Wie war Bottas bei seinem Debüt für Mercedes?
Christian Danner: Bottas ist stark gefahren hier. Das muss man sich einmal vorstellen: Der war aus dem Stand auf Rosberg-Niveau. Mein Kompliment! Das ist ein richtig harter Bursche. Wenn man sich allein mal anschaut, wie unzufrieden er nach dem Qualfiying war.
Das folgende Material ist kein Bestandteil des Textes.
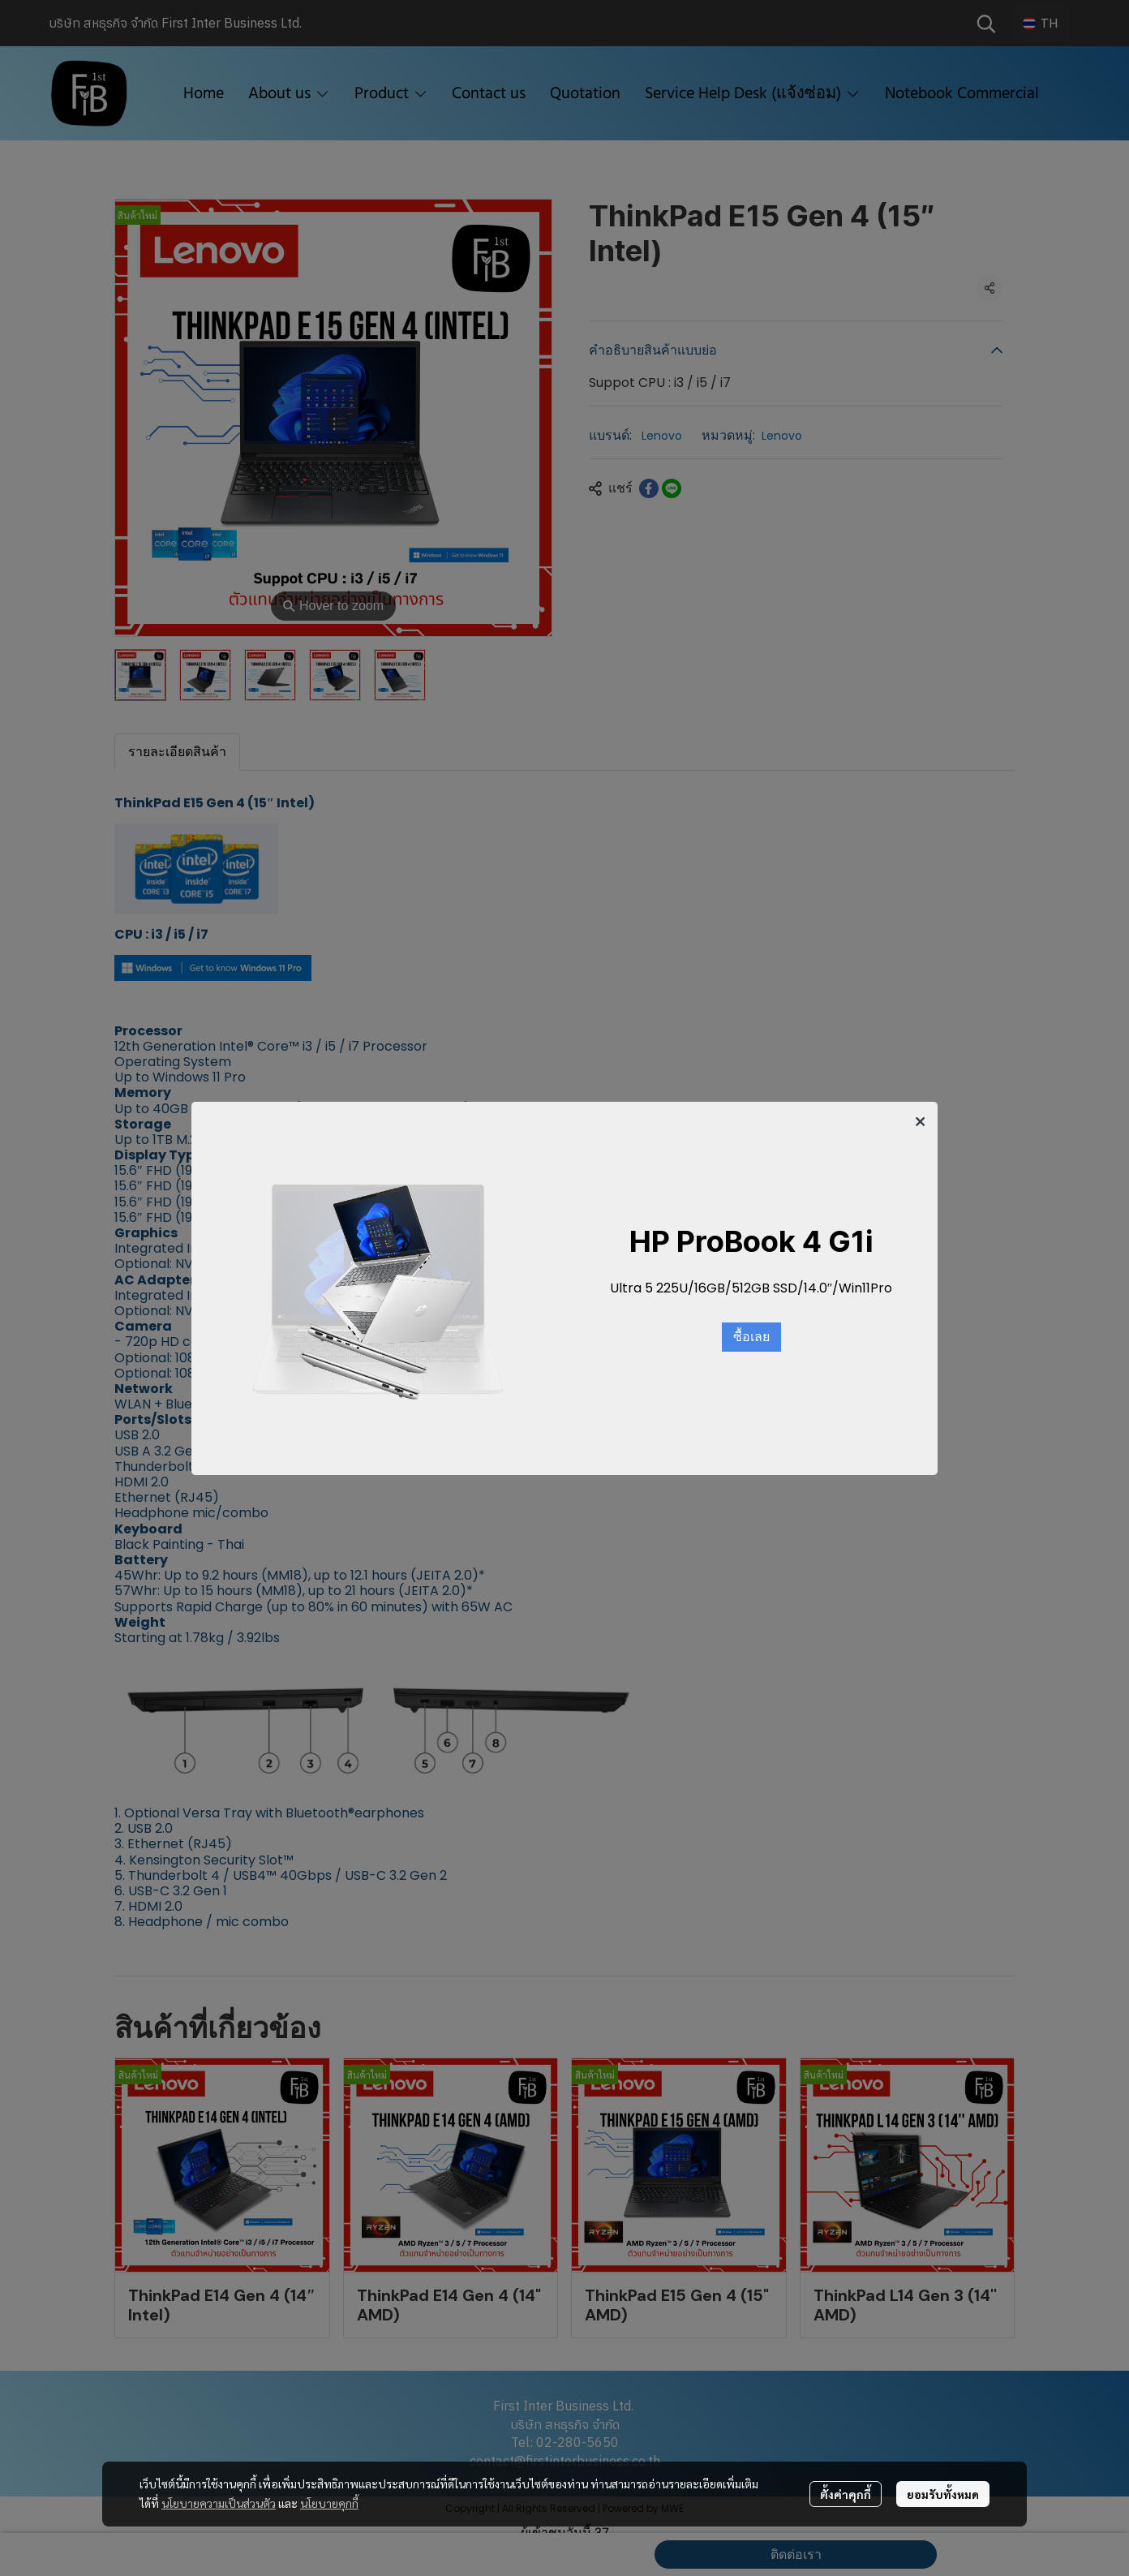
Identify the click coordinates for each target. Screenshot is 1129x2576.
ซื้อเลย (751, 1337)
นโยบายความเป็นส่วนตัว (218, 2503)
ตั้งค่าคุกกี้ (845, 2494)
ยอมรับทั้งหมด (943, 2494)
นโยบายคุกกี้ (329, 2503)
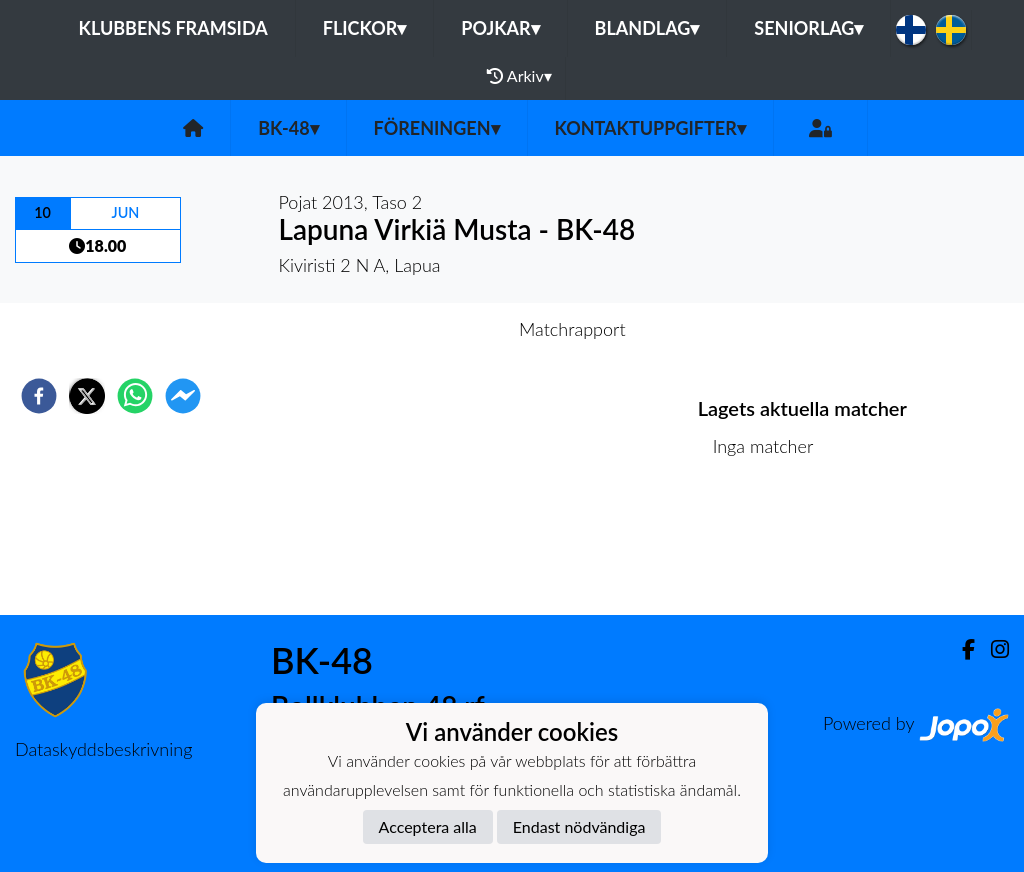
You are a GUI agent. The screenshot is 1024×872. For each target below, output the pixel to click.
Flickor (365, 28)
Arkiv (519, 76)
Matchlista (762, 547)
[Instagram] (992, 649)
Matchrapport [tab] (572, 329)
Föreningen (437, 128)
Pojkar (500, 28)
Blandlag (647, 28)
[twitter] (87, 396)
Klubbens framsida (173, 28)
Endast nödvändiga (579, 826)
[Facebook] (960, 649)
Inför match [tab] (442, 329)
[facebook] (39, 396)
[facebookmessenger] (183, 396)
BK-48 (288, 128)
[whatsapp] (135, 396)
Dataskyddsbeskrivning (103, 749)
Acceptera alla (428, 826)
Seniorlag (808, 28)
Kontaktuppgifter (650, 128)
Valtteri Bottas konnte beim Mercedes-Debüt gut mithalten - Foto: Sutton

Red Bull war das ganze Wochenende unzufrieden...
Christian Danner: Schwierig. Verstappen ist im Rennen ja zweitweise nur so schnell gefahren, weil er Supersoft-Reifen aufgezogen hatte. Das hat sich ja sonst keiner getraut. Red Bull hat aktuell verschiedene Baustellen. Das ist ja nicht nur der Motor von Renault, sondern auch das eigene Konzept mit der Aufhängung, dem Aero-Mapping und so weiter. Dem Team steht definitiv noch viel Arbeit bevor.

Wie hat Ihnen allgemein das erste Rennen der neuen Saison gefallen?
Christian Danner: Es hat mir ausgesprochen gut gefallen, weil ich mich als Kommentator wieder auf die Dinge besinnen konnte, auf die es ankommt: Was macht der Kerl da im Cockpit eigentlich? Das ist nach wie vor das Tollste, das es gibt. Ja, Undercuts, Strategien und nachlassende Reifen sind interessante Themen, aber jetzt konnten die Fahrer bis zum Schluss hart fahren - und das gefällt mir eben noch besser.